____ Source passage
“Alice went to Wonderland but I stayed home instead”.
—Donna Summer, “The Wanderer”, 1980
When Bonnie Raitt, Pat Benatar, and Carly Simon were among the nominees announced for Best Rock Performance, Female, at the 1979 Grammy Awards, few would have guessed that the queen of disco was also a contender. Though Donna Summer was the frontrunner in the pop, R&B, disco, and Album of the Year categories, she ultimately won the prize in the rock category for “Hot Stuff”, an irony that foretold the artistic journey Summer was about to embark on with producers Giorgio Moroder and Pete Bellotte.
“Donna was hot as a pistol then”, recalls singer-guitarist Bill Champlin, himself a nominee that year in the Best R&B Song category. (He took home the award for co-writing Earth Wind & Fire’s “After the Love Has Gone”) Only days earlier, Champlin had been ensconced at Rusk Sound Studios in Los Angeles recording background vocals for Summer’s new album. What very few of Champlin’s peers at the Grammy ceremony knew was that Donna Summer, who ruled the better half of 1979 with three number-one singles and two number-one albums on the pop charts, was stepping out of disco’s strobe-lit boogie wonderland.
By 1980, Donna Summer had amassed enough currency in her career to take chances. In October, Summer astounded audiences with The Wanderer, a decidedly rock-oriented album that marked Summer’s liberation from the image-making machinations of her previous record company, Casablanca, and from the grueling celebrity lifestyle that sent her to the brink of suicide. (The album also inaugurated David Geffen’s eponymous record label.) Harry Langdon’s album cover photograph for The Wanderer depicts Summer clothed in layers of scarves and leggings, sitting atop a black bench with suitcase nearby, looking very much “the wanderer”. With one hand casually nested in her perfectly coifed hair, Summer’s gaze is direct and provocative. “I dare you to listen” is the implied message.
________
____ Source material
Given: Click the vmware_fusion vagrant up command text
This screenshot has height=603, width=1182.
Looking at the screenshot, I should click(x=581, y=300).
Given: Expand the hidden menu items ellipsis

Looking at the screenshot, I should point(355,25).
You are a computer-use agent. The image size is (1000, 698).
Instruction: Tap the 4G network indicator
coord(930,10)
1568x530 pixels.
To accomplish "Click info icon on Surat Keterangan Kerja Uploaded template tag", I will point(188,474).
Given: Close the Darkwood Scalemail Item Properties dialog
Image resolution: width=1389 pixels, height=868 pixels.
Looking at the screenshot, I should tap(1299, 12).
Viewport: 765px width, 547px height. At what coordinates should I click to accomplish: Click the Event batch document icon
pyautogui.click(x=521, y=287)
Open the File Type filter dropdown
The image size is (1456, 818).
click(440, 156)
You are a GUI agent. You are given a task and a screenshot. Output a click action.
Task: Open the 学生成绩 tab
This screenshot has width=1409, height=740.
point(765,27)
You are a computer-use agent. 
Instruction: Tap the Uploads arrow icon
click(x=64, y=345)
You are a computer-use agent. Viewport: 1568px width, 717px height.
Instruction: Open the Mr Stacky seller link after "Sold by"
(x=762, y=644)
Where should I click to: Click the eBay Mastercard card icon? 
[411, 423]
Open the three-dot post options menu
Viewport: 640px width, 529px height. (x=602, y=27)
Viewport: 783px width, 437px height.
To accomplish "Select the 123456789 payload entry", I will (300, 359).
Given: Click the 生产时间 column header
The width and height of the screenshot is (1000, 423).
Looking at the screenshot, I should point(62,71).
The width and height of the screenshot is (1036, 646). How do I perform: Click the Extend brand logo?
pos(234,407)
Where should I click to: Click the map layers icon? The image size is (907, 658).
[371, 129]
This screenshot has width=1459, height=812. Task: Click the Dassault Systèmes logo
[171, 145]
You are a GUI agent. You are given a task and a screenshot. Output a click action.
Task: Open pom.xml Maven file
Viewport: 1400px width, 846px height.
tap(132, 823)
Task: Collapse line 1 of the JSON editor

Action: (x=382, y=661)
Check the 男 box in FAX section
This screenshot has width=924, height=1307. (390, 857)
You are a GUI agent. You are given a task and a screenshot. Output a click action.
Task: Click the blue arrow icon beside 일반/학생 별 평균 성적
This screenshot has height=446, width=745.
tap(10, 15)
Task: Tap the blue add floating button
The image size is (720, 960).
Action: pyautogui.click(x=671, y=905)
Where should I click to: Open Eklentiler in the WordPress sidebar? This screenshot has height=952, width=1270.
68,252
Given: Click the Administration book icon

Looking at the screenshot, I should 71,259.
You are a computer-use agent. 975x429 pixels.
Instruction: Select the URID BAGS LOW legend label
________
§ Set of tasks
1/ According to the Donna Summer passage, for which song did Summer win the Grammy in the rock category?
2/ In the records, take the line with "This screenshot has width=1459, height=812." and every line after it through the line with "tap(10, 15)". Write those lines out again with each "GUI agent" swapped for "computer-use agent" and nothing else changed.

§ Answers by task
1/ "Hot Stuff"

2/
This screenshot has width=1459, height=812. Task: Click the Dassault Systèmes logo
[171, 145]
You are a computer-use agent. You are given a task and a screenshot. Output a click action.
Task: Open pom.xml Maven file
Viewport: 1400px width, 846px height.
tap(132, 823)
Task: Collapse line 1 of the JSON editor

Action: (x=382, y=661)
Check the 男 box in FAX section
This screenshot has width=924, height=1307. (390, 857)
You are a computer-use agent. You are given a task and a screenshot. Output a click action.
Task: Click the blue arrow icon beside 일반/학생 별 평균 성적
This screenshot has height=446, width=745.
tap(10, 15)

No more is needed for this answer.